== Segment start ==

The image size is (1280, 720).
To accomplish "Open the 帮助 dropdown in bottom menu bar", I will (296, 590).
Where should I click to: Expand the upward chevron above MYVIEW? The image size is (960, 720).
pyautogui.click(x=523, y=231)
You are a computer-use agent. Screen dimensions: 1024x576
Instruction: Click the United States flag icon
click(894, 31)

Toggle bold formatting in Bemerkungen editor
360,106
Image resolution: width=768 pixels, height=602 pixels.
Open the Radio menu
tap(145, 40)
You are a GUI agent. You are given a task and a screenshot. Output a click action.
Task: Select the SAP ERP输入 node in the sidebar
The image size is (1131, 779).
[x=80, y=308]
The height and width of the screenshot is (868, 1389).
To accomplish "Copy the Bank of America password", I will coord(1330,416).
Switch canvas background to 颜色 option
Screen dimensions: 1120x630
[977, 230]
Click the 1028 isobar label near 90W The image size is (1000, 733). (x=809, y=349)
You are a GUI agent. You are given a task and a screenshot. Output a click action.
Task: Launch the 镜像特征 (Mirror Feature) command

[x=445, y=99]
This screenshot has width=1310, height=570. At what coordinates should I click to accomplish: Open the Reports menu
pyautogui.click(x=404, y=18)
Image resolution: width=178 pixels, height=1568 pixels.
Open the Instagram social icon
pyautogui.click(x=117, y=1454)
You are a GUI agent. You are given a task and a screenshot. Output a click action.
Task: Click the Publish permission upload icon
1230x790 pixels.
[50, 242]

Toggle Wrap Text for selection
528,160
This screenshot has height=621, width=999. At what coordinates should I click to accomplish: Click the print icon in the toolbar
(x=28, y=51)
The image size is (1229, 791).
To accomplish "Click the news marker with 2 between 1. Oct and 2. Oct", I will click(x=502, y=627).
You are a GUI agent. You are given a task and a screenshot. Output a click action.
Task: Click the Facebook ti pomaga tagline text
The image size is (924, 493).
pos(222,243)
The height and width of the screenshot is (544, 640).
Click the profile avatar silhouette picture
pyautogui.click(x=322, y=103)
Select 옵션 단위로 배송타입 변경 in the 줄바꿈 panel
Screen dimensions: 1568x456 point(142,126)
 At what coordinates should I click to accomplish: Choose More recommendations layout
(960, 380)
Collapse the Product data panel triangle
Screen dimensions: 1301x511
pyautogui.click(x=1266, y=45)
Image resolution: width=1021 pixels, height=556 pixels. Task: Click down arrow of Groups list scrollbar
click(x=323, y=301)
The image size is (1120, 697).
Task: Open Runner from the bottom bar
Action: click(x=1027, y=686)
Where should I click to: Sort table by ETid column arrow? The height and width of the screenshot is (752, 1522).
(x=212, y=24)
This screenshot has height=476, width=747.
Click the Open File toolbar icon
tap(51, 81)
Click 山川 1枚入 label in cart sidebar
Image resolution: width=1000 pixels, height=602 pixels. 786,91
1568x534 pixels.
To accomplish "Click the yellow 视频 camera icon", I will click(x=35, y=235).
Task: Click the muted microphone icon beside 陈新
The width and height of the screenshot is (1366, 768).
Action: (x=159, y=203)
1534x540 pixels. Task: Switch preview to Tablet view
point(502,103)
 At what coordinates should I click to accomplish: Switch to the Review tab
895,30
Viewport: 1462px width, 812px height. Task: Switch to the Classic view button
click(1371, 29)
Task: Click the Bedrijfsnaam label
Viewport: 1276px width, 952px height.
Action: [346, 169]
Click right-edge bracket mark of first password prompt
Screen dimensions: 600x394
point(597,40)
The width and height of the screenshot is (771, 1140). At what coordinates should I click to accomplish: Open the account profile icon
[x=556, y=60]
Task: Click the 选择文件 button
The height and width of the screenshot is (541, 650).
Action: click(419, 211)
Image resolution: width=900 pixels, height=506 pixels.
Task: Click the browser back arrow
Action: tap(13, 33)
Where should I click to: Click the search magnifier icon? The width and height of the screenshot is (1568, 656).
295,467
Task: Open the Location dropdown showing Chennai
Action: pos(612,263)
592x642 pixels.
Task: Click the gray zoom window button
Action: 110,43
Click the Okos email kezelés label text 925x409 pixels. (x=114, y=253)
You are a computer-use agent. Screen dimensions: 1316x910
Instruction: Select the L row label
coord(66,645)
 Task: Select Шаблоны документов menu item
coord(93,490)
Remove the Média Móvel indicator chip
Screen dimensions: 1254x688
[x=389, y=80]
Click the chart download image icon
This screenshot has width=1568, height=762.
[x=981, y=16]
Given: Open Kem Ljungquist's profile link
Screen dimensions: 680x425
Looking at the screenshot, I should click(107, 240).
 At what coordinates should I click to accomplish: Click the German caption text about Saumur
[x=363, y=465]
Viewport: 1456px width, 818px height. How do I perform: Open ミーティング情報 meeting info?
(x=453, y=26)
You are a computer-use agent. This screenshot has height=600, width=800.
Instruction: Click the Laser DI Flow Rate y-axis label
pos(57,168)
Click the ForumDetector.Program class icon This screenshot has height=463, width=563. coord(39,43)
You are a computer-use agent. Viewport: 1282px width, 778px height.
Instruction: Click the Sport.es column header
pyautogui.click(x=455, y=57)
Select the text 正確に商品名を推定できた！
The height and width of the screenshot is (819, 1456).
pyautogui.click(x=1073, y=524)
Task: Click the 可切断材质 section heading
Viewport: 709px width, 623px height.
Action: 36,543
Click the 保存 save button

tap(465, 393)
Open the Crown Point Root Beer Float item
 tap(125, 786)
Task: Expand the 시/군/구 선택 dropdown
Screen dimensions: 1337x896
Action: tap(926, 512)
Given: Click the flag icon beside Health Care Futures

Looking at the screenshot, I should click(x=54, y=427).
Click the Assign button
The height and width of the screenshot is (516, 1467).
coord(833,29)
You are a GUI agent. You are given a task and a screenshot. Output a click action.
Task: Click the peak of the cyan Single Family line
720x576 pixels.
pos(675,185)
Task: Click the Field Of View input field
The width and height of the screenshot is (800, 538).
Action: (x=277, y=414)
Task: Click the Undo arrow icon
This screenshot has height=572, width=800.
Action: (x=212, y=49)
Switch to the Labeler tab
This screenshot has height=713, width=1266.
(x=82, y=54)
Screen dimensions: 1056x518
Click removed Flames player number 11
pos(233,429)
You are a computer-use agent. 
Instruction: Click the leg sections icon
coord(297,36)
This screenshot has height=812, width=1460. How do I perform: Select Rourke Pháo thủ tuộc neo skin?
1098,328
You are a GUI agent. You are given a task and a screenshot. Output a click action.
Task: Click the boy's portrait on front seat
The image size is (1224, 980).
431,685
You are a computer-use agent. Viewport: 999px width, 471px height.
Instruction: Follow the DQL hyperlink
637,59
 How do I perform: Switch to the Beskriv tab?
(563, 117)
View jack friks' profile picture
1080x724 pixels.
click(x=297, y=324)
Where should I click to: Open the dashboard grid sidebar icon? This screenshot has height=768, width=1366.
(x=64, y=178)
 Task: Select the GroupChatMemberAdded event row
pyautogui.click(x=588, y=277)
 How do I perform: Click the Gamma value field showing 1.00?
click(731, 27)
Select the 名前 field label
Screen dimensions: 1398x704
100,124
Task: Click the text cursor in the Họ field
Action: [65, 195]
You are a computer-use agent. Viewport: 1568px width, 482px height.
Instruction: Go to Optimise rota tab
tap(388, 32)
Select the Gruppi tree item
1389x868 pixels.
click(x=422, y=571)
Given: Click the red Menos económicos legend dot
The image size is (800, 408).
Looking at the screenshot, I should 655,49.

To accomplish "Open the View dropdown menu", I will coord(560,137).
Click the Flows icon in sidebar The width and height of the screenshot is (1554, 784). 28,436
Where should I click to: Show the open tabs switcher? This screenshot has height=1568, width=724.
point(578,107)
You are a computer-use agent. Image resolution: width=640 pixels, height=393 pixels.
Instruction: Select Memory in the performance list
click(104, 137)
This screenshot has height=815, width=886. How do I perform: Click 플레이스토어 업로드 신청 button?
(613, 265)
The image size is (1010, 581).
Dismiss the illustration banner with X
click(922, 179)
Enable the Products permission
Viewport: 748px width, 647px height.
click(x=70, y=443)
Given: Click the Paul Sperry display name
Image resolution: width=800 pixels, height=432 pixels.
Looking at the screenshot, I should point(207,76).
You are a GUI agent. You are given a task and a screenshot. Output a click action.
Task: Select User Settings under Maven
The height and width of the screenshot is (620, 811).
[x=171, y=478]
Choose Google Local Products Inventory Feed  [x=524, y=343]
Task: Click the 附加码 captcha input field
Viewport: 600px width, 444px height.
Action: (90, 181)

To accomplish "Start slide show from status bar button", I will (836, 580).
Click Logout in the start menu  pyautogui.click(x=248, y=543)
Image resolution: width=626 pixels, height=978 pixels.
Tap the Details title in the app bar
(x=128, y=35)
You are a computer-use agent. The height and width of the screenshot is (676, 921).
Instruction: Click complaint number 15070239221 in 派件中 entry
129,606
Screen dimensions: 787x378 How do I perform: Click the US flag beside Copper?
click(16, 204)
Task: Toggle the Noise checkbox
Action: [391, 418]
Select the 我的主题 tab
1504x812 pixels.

== Segment end ==

**What you are asked to do:**
When you retype the data above, start at its first line, stop after the line containing "Click the 1028", and leave out everything else.

**Finished exercise:**
The image size is (1280, 720).
To accomplish "Open the 帮助 dropdown in bottom menu bar", I will (296, 590).
Where should I click to: Expand the upward chevron above MYVIEW? The image size is (960, 720).
pyautogui.click(x=523, y=231)
You are a computer-use agent. Screen dimensions: 1024x576
Instruction: Click the United States flag icon
click(894, 31)

Toggle bold formatting in Bemerkungen editor
360,106
Image resolution: width=768 pixels, height=602 pixels.
Open the Radio menu
tap(145, 40)
You are a GUI agent. You are given a task and a screenshot. Output a click action.
Task: Select the SAP ERP输入 node in the sidebar
The image size is (1131, 779).
[x=80, y=308]
The height and width of the screenshot is (868, 1389).
To accomplish "Copy the Bank of America password", I will coord(1330,416).
Switch canvas background to 颜色 option
Screen dimensions: 1120x630
[977, 230]
Click the 1028 isobar label near 90W The image size is (1000, 733). (x=809, y=349)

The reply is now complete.